◆ PAGE:
◆ ◆ ◆ ◆ ◆ ◆ ◆

Il n'y a pas que Hollywood qui produit des films d'auteur indigestes, comme dernièrement Babylon de Damien Chazelle ou Bardo d'Alejandro Gonzalez Iñarritu. La Russie aussi est une vieille habituée du genre, déjà à l'époque soviétique. En fait, la règle pourrait bien être universelle: donnez une carte blanche à un cinéaste fêté et il y a une forte probabilité que, hors de tout contrôle, il vous livre un film qui ne se soucie plus assez du public. C'est en tout cas l'impression qu'on a eu en découvrant La Femme de Tchaïkovski de Kirill Serebrennikov, dont on avait pourtant adoré Leto (2018) et encore admiré La Fièvre de Petrov (2021), autant de films présentés en compétition au Festival de Cannes.

Pour rappel, Serebrennikov est ce metteur en scène de théâtre, de cinéma et d'opéra devenu une épine dans le pied de Vladmir Poutine: trop critique, trop ouvertement gay, trop apprécié en Occident. Après des accusations de détournement de fonds publics qui lui ont valu deux ans d'assignation à résidence et une condamnation avec sursis, sans jamais que ces mesures ne parviennent à le réduire au silence, il a fini par prendre le large après l'invasion de l'Ukraine. Avant de s'établir à Berlin, il a encore réussi à réaliser en Russie ce «grand film russe» sur Tchaïkovski dont il rêvait depuis une dizaine d'années. Le projet aurait-il évolué? Toujours est-il que c'est devenu La Femme de Tchaïkovski, un film où le musicien lui-même ne tient plus que le second rôle tandis que sa musique fait à peine de la figuration.

Folie amoureuse

Nous voici donc en Russie en 1873, l'année où Antonina Milioukova (Alena Mikhaïlova), une jeune femme de bonne famille qui étudie mollement la musique, pose pour la première fois ses yeux sur Piotr Ilitch Tchaïkovski (Odin Lund Biron), compositeur déjà trentenaire et reconnu quoique encore célibataire. Et pour cause, il est homosexuel. Mais cela ne se sait ou ne se dit pas. A partir de là, la chronologie devient déjà un peu floue. Elle lui écrit une lettre d'amour enflammée et il consent à une première entrevue, il bat en retraite mais elle insiste. Pour finir, il cède et l'épouse en 1877, soit dans l'idée de faire taire les rumeurs, soit intéressé par sa dot qui pourrait résoudre quelques soucis financiers. C'est le début d'une brève union de quelques mois que le compositeur traînera comme un boulet jusqu'à sa mort en 1893.

◆ ◆ ◆ ◆ ◆ ◆ ◆

Pourriez-vous prolonger la critique du film La Femme de Tchaïkovski en enchaînant sur sa dernière phrase ?

◆ DONNÉES DISPONIBLES:
◆ ◆ ◆ ◆ ◆ ◆ ◆

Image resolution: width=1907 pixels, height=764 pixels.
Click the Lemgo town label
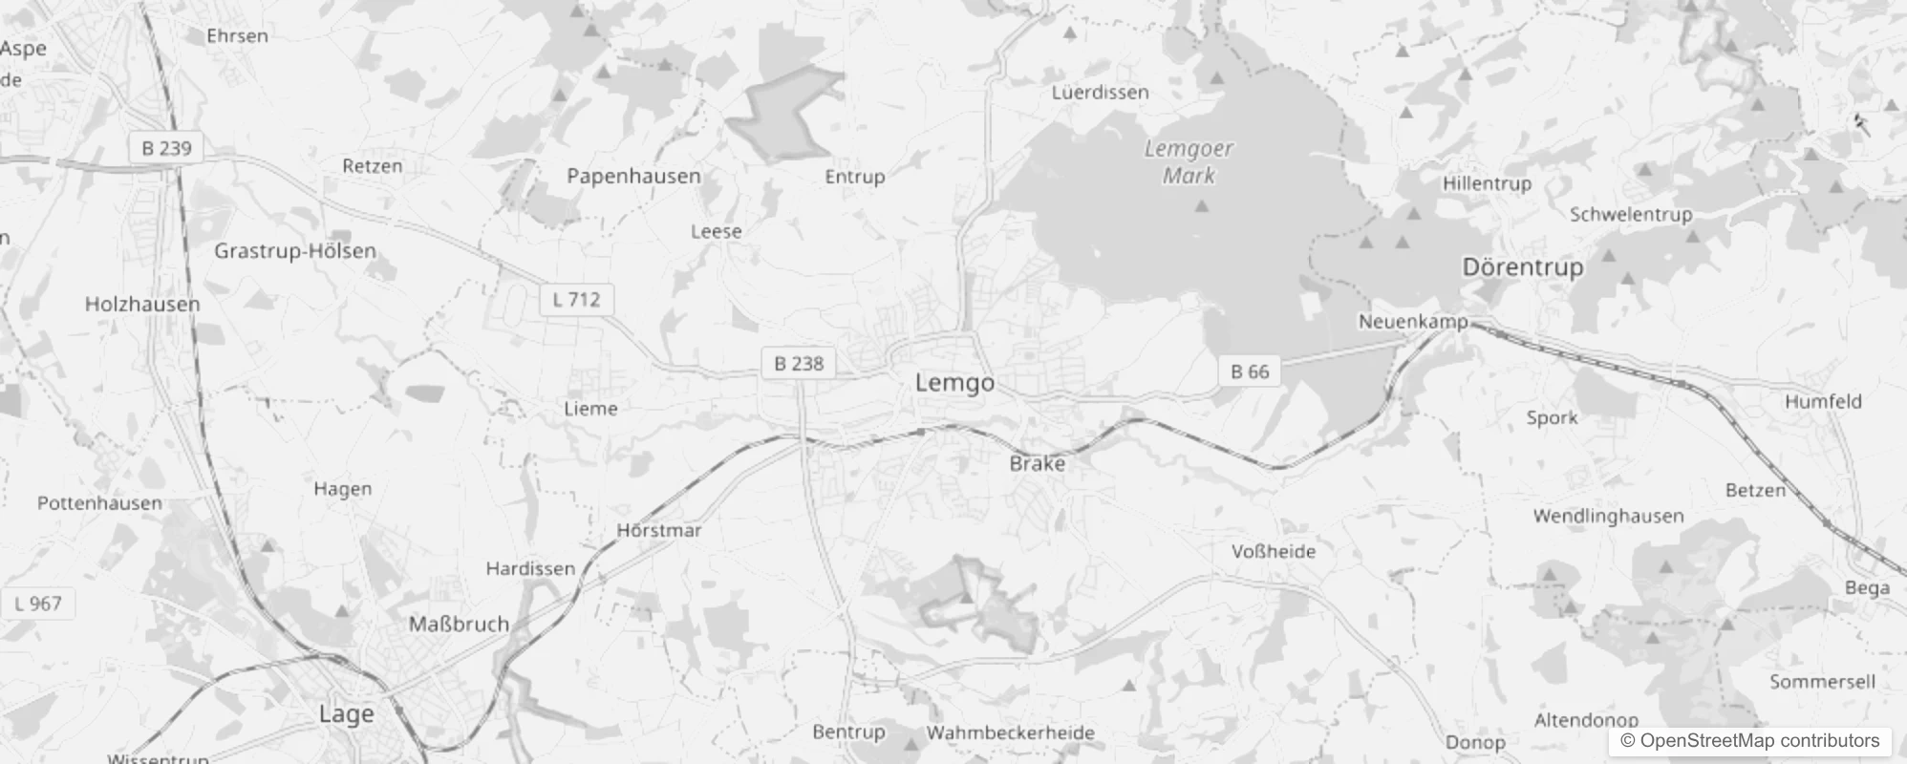point(954,383)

◆ ◆ ◆ ◆ ◆ ◆ ◆

◆ RÉPONSE FINALE:
Envisagé du point de vue d'Antonina, le récit n'en est pas moins celui d'une inexorable descente dans la folie. Dès la cristallisation de son amour in absentia, l'affaire est entendue. L'actrice au visage splendide a beau avoir tout d'une jeune fille romantique, la décision irrévocable d'Antonina fait déjà peur. De son côté, Tchaïkovski ne lui promet prudemment qu'un «amour paisible» tandis qu'il se consacrera à sa musique. Une fois marié, il se dérobe à tout contact physique et déprime de ne pas avancer sur son opéra Eugène Onéguine. Le drame est inévitable. Mais le pire advient après qu'Antonina a découvert le pot aux roses par une belle-sœur: malgré les conseils de proches et quelques amants pour tromper l'ennui, elle refusera obstinément le divorce pour rester à jamais «la femme de Tchaïkovski», jusqu'à finir ses jours dans l'indigence et même un asile d'aliénés. Après leur séparation, elle ne croisera plus jamais son mari... sinon dans deux scènes apocryphes imaginées par le cinéaste.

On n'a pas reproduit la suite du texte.